岡村先生の後は1946年(昭和21年)に青木 平八先生が第二代の教授に就任し、26年間教室を主宰された。青木教授時代はトラコーマ、水晶体、網膜色素変性、アレルギー性結膜炎が主な研究テーマであった。この間、昭和25年から39年まで助教授であった仁田 正雄先生は群馬大での臨床経験をもとに教科書「眼科学」(文光堂)を書かれた。
1972年(昭和47年)には清水 弘一先生が東大助教授から群大の第三代教授に就任された。清水先生は東大時代に「前房隅角図譜」と「Fluorescein Angiography」の著書があり、若くして国際的な存在であった。清水教授時代は教室の方向性は後眼部へとがらりと変わった。フルレセイン蛍光眼底造影、光凝固、眼球の血管鋳型、糖尿病網膜症、FEVR、高安病、硝子体、脈絡膜循環が主な研究テーマであった。この間、教室からは「光凝固」、「Structure of Ocular Vessel」、「糖尿病網膜症」、「レーザー光凝固」、「眼底出血」などの著書が刊行された。清水教授の26年間に、米谷新先生が埼玉医大、岡野正先生が東京医大霞ヶ浦病院の教授として転出した。

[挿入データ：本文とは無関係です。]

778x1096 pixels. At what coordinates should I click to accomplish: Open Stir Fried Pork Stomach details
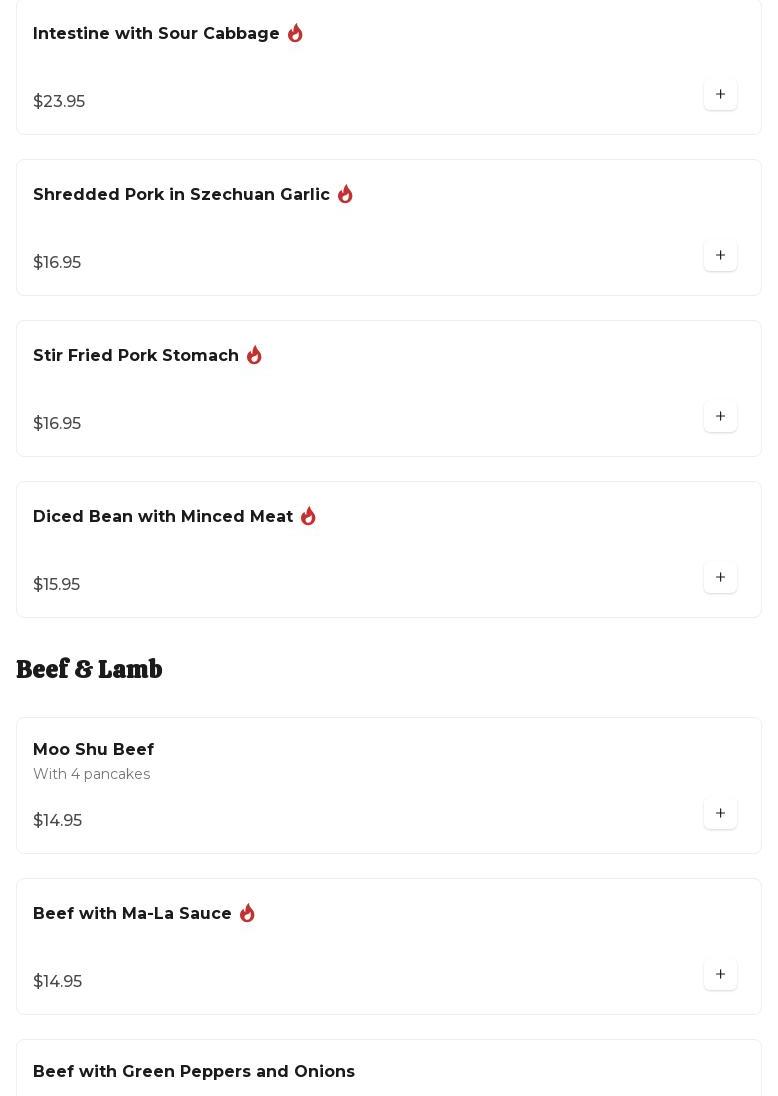pos(136,356)
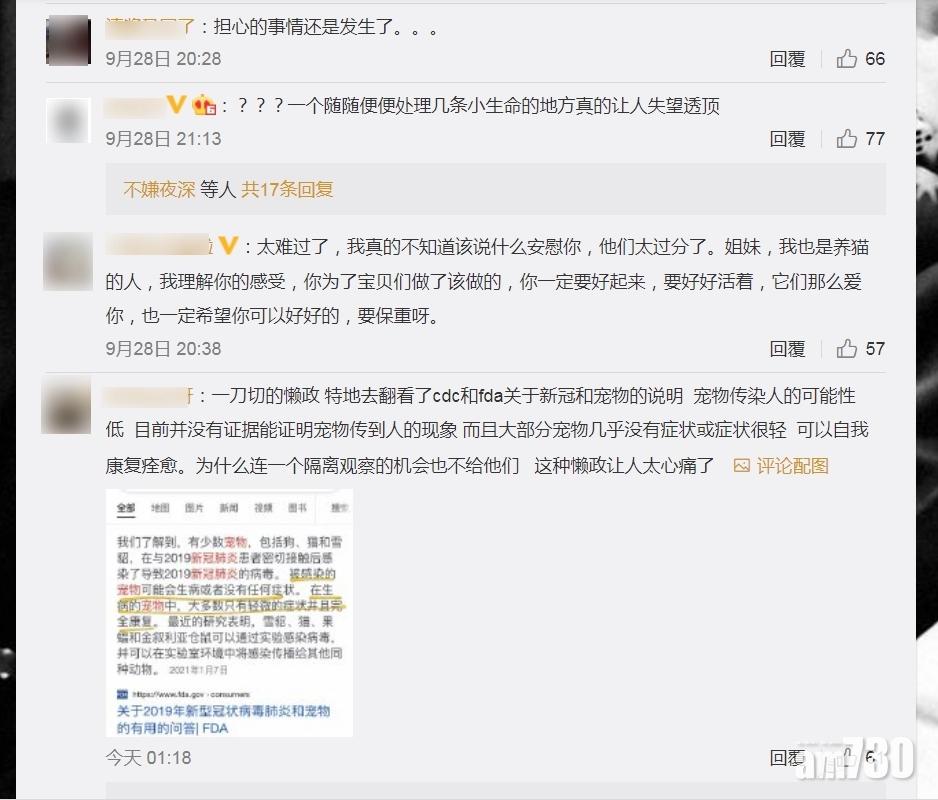The image size is (938, 800).
Task: Open avatar of the 一刀切的懒政 commenter
Action: coord(66,406)

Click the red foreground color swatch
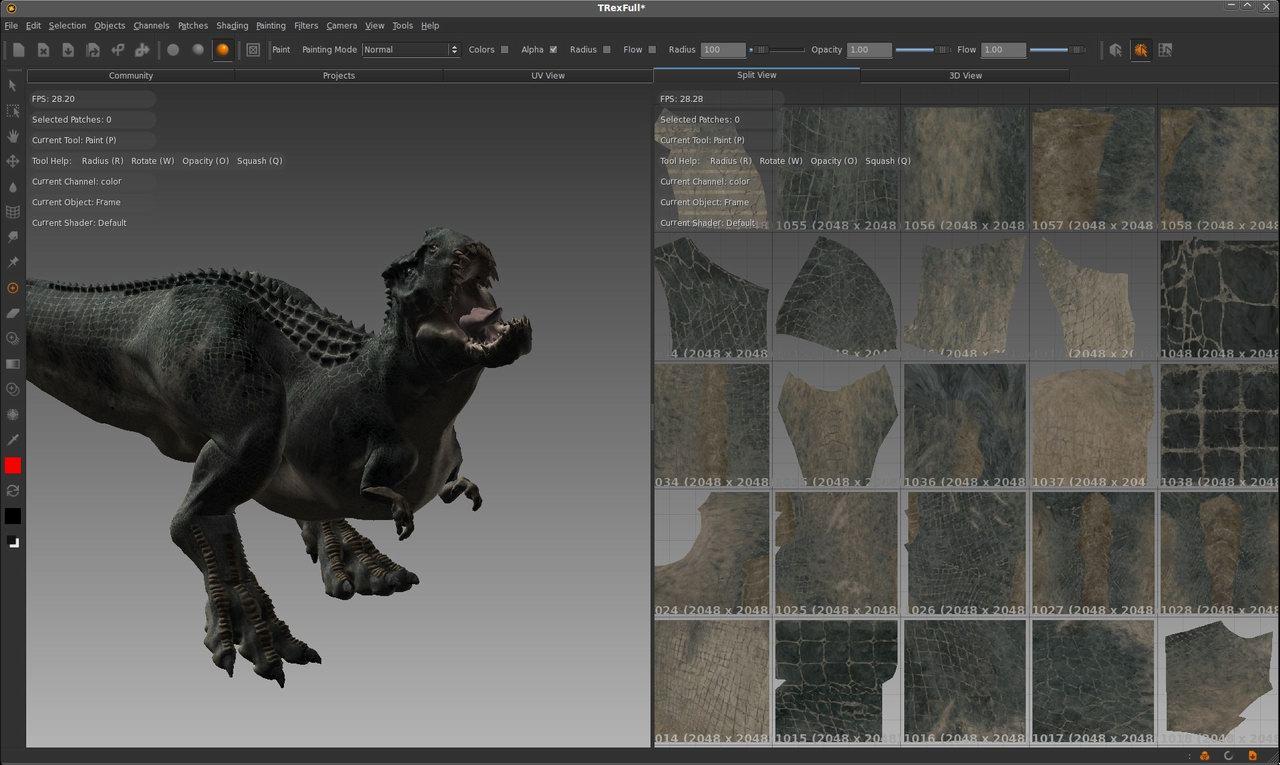click(x=13, y=465)
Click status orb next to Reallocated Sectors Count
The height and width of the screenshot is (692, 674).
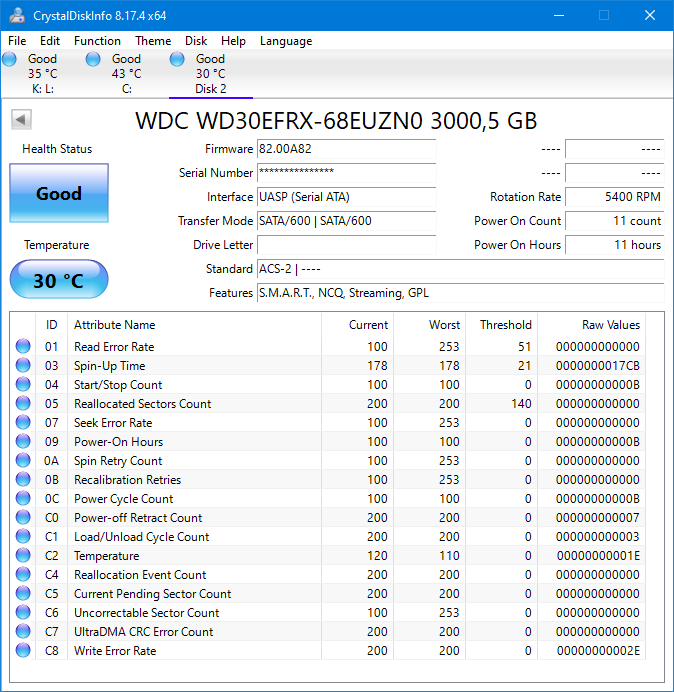point(23,404)
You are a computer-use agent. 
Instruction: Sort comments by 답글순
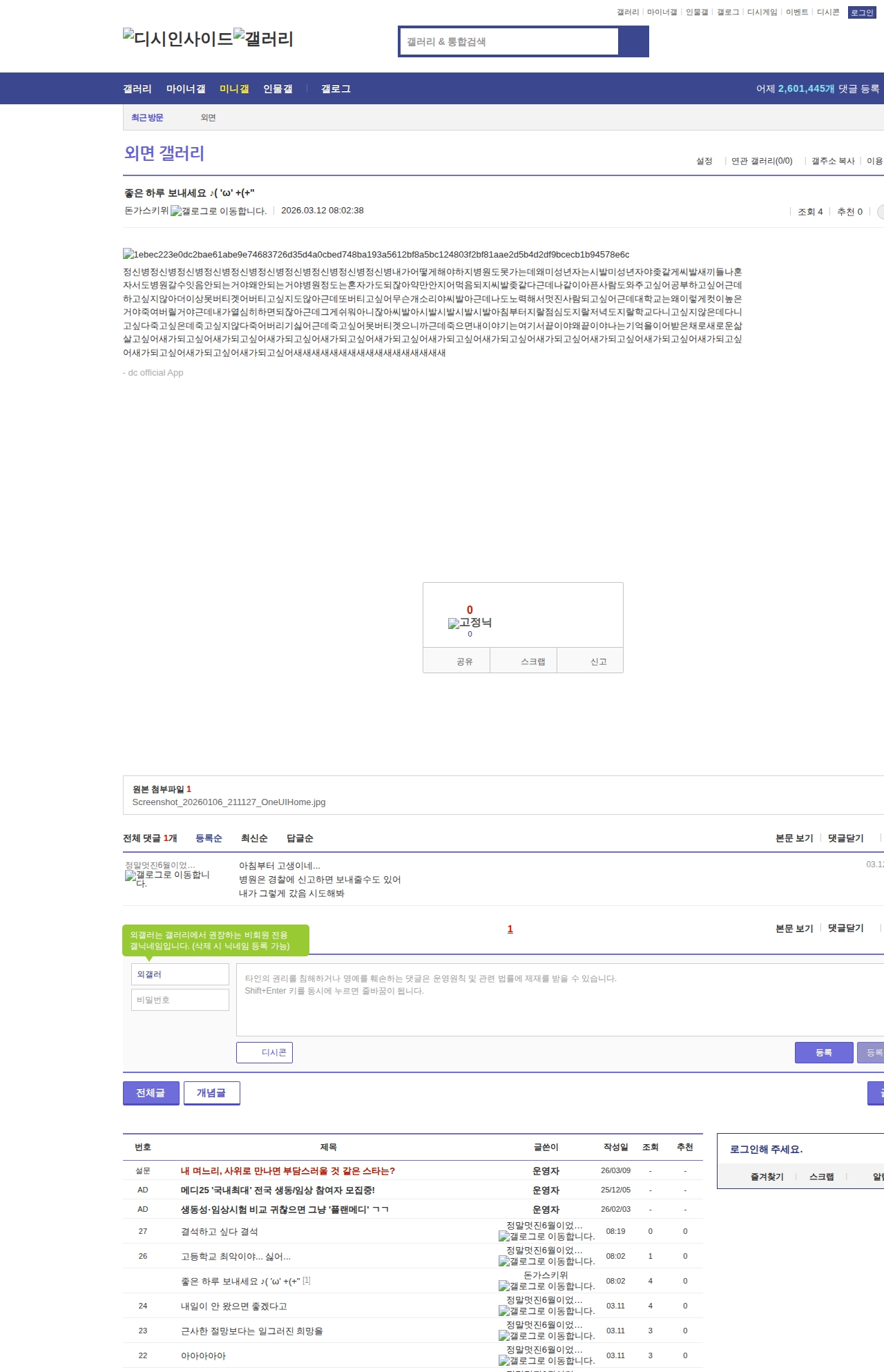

1998年(平成10年)に岸 章治先生が第四代教授に就任した。岸先生は教室生え抜きであったため、「眼底疾患の群大」という路線は踏襲された。その後、医局員が順調に増加したため、分子生物学、遺伝学、微生物の大学院生をつくり、基礎研究の幅を広げるとともに、臨床面でも、加齢黄斑変性、緑内障、角膜、涙道、斜弱、眼形成の特殊外来を整備し、すべての疾患に対応できるようにした。1997年に第1号機を購入したOCTでは新知見の発見があいつぎ、全教室員が協力して2006年に「OCT眼底診断学」を刊行した。この間、飯田知弘助教授が福島県立医大の教授として転出した。
2016年(平成28年)に秋山 英雄先生が第五代教授に就任となった。岸先生の教室運営を引き継ぎ、臨床で地域に貢献するだけでなく、最先端の研究にも力を入れているところである。